Twelve indicators depict human activity, for example, economic growth, population, foreign direct investment, energy consumption, telecommunications, transportation and water use.
Twelve indicators show changes in major environmental components of the Earth System, for example, the carbon cycle, nitrogen cycle and biodiversity.
This planetary dashboard highlights how the trajectories of Earth and human development are now tightly bound.
“We expected to see major changes since 1750, but what surprised us was the timing; dramatic increases have occurred since 1950,” Prof Steffen noted.
For example, since 1950 urban population has increased seven-fold, primary energy use has quintupled and fertilizer use has increased eight-fold.
In turn species are becoming extinct more than 100 times faster than the background rate, and the amount of nitrogen entering the oceans has quadrupled.
“We’ve now entered a new geological epoch, named the Anthropocene, in which the global economic system is the primary driver of change on Earth. We have become a planetary-scale force in a single lifetime,” Prof Steffen said.
The second paper by Steffen et al, published in the journal Science, quantifies risks to nine global systems that regulate the stability of the Earth and provide ecosystem services that societies depend upon, such as maintaining fresh water supplies, soil fertility and climatic stability.
“It should be a wake-up call to policymakers that we’re running up to and beyond the biophysical boundaries that enable human civilization as we know it to exist,” said co-author Dr Steve Carpenter from the University of Wisconsin-Madison Center for Limnology.
For the last 11,700 years until roughly 100 years ago, Earth had been in a remarkably stable state.
During this time, known as the Holocene epoch, everything important to civilization has occurred.
From the development of agriculture, to the rise and fall of the Roman Empire, to the Industrial Revolution, the Holocene has been a good time for human endeavors.
But over the last century, some of the parameters that made the Holocene so hospitable have changed.

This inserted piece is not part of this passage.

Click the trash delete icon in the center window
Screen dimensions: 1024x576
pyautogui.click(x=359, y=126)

“We’ve changed nitrogen and phosphorus cycles vastly more than any other element. The increase is on the order of 200 to 300 percent. In contrast, carbon has only been increased 10 to 20 percent and look at all the uproar that has caused in the climate,” Dr Carpenter said.

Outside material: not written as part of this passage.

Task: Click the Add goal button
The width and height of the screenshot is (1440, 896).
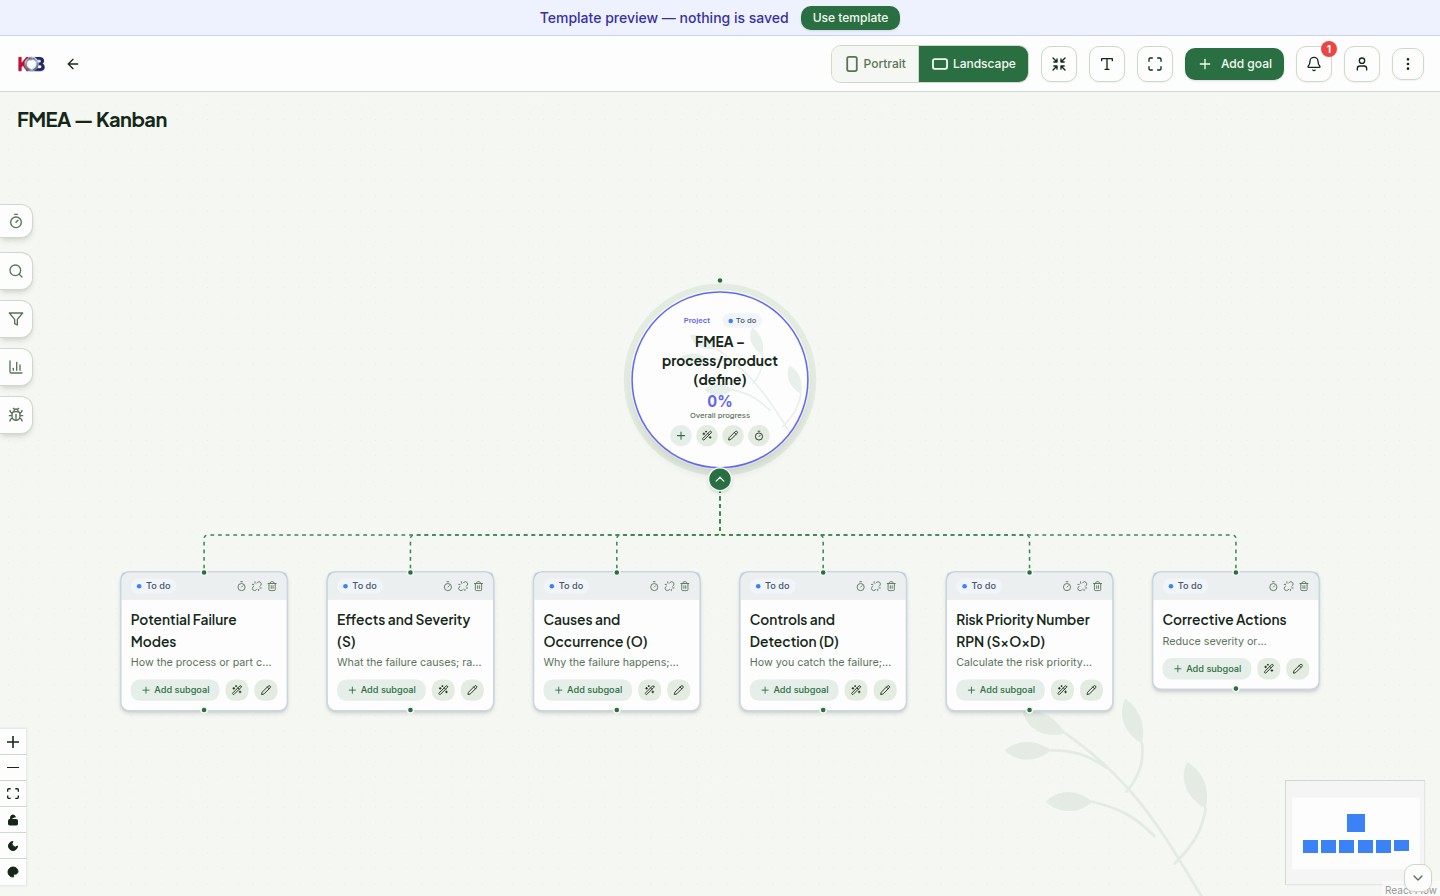Action: coord(1234,64)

“There are places that are really, really overloaded with nutrient pollution. Wisconsin and the entire Great Lakes region are some of those. But there are other places where billions of people live that are undersupplied with nitrogen and phosphorus.”
“For instance, much of Africa is largely lacking these two essential elements. We’ve got certain parts of the world that are overpolluted with nitrogen and phosphorus, and others where people don’t even have enough to grow the food they need.”
“It might be possible for human civilization to live outside Holocene conditions, but it’s never been tried before. We know civilization can make it in Holocene conditions, so it seems wise to try to maintain them.”
According to Dr Zalasiewicz’s team, the end of Holocene and the start of the Anthropocene could be considered to be drawn at the moment of detonation of the world’s first nuclear test: on July 16th 1945.
The beginning of the nuclear age, it marks the historic turning point when humans first accessed an enormous new energy source – and is also a time level that can be effectively tracked within geological strata, using a variety of geological clues.
“Like any geological boundary, it is not a perfect marker – levels of global radiation really rose in the early 1950s, as salvoes of bomb tests took place,” said Dr Zalasiewicz, who is the first author of a paper published in the journal Quaternary International.
“But it may be the optimal way to resolve the multiple lines of evidence on human-driven planetary change. Time – and much more discussion – will tell.”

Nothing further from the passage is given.